Explaining Polynomial, Exponential, and Pseudo-Polynomial Algorithms

One of the classes I’m signed up for this semester is Advanced Algorithms. Already, this is shaping up to be one of my favorite classes and I think it’s really going to take my understanding of algos to the next level. In just the first week, my understanding of runtime complexity has been revolutionized, thanks to a new concept called pseudo-polynomial runtime. It took me quite some time to really internalize this concept, so my goal with this blog post is to provide a clear example of how we classify algorithms as having pseudo-polynomial runtime.

So essentially in the field of algorithms, we generally classify specific algorithms as either polynomial-time or exponential-time algorithms, based on how long the algorithm takes relative to the input size. Finding an element in an unsorted array is “linear”, or O(n), because every time you double the size of the array, the runtime doubles. Running selection sort on an array is quadratic, or O(n^2). For example, every time you double the input array, runtime will increase by a factor of 4x, and tripling the input array size would increase runtime by 9x. Both n and n^2 are polynomial functions, so find-element and selection-sort are both polynomial-time functions.

On the other hand, we have certain problems where runtime increases faster than any possible polynomial function, like the solution to the Travelling Salesman Problem, and these are known as exponential functions. Generally, we consider polynomial-time solutions to problems as “efficient”, and exponential-time solutions to problems as “inefficient”.

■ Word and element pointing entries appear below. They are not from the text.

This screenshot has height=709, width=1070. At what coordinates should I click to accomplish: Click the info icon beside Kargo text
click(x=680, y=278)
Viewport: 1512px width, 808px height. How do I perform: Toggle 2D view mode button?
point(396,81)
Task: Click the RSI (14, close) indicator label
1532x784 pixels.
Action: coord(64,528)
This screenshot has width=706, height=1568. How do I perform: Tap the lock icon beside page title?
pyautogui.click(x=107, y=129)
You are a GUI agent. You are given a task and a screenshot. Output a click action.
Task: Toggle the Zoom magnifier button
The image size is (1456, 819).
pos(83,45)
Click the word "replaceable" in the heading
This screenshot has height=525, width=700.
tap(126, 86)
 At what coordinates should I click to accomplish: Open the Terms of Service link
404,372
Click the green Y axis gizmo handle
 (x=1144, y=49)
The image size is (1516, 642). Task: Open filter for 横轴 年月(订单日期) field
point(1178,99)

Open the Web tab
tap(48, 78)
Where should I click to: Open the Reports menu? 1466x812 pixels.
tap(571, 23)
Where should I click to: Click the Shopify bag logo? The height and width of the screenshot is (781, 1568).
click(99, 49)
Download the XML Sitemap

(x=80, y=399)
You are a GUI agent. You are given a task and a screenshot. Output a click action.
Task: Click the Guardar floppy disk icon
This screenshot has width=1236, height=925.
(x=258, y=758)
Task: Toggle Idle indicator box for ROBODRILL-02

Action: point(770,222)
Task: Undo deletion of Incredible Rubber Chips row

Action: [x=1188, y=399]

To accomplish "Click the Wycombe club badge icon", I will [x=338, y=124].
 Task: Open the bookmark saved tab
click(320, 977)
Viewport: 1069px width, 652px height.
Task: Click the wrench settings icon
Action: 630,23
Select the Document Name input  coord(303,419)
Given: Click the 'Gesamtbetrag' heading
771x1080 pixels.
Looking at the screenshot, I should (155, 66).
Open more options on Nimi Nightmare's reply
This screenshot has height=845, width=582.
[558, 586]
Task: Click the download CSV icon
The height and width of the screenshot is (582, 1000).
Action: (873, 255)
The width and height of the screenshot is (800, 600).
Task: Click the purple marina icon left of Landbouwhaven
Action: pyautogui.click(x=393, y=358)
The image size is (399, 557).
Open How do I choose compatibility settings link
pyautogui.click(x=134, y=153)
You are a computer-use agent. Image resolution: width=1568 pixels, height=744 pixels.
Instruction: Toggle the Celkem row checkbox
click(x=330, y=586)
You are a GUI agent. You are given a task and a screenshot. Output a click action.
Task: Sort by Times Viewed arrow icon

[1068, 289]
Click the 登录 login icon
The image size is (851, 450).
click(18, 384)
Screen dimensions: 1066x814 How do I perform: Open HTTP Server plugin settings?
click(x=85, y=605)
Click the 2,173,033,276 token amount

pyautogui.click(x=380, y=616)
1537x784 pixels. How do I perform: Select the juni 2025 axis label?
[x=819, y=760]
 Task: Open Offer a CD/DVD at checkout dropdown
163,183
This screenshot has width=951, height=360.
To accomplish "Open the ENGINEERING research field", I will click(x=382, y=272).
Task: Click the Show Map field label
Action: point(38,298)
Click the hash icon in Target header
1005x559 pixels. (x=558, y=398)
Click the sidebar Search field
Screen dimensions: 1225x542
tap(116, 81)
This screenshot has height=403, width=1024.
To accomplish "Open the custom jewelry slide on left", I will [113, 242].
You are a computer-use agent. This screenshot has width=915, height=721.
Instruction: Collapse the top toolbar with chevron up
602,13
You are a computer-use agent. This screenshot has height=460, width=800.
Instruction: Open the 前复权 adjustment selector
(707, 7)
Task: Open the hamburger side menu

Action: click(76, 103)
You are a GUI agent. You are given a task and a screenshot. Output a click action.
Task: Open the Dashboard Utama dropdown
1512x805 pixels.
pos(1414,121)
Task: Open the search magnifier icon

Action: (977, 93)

So far, this has all been covered in previous algorithm classes. Here’s where we take things up a notch. Consider an algorithm, where the input to the algorithm is a single integer n, and all the algorithm does is print the phrase “Hello World” n times. What would you say the runtime of this algorithm is? If you think about the problem for a little bit, the answer should come to mind easily. If you double n, the algorithm will take twice as long, if you multiply n by 100, the algorithm will take 100x as long, and so on. So, this is a linear time algorithm, and hence efficient/polynomial. Simple, right?

If this were a Youtube video, this is the part where I would tell you to pause the video and think for 5 minutes. It turns out this algorithm is actually exponential! The key is understanding the “size of the input”. Internally, computers represent numbers in binary using bits, so the number 255 is represented as 11111111. If we double the size of the input, 255 doesn’t become 510, it becomes 65535 (1111111111111111 in binary). Doubling the size of the input didn’t cause a 2x increase in runtime, it caused a 257x increase in runtime! To put this in more mathy terms, the input to the algorithm can be expressed with size lg(n), and runtime of the algorithm is linear. Relative to a logarithmic input though, the linear runtime ends up being exponential (2^n in this case). Because the runtime seems polynomial at first but ends up being exponential, we can also call this type of algorithm pseudo-polynomial.

This concept of pseudo-polynomial runtime was quite mindblowing when I really understood it in class, and I hope you had just as much fun learning about it as I did.

Thanks for reading and see you next week!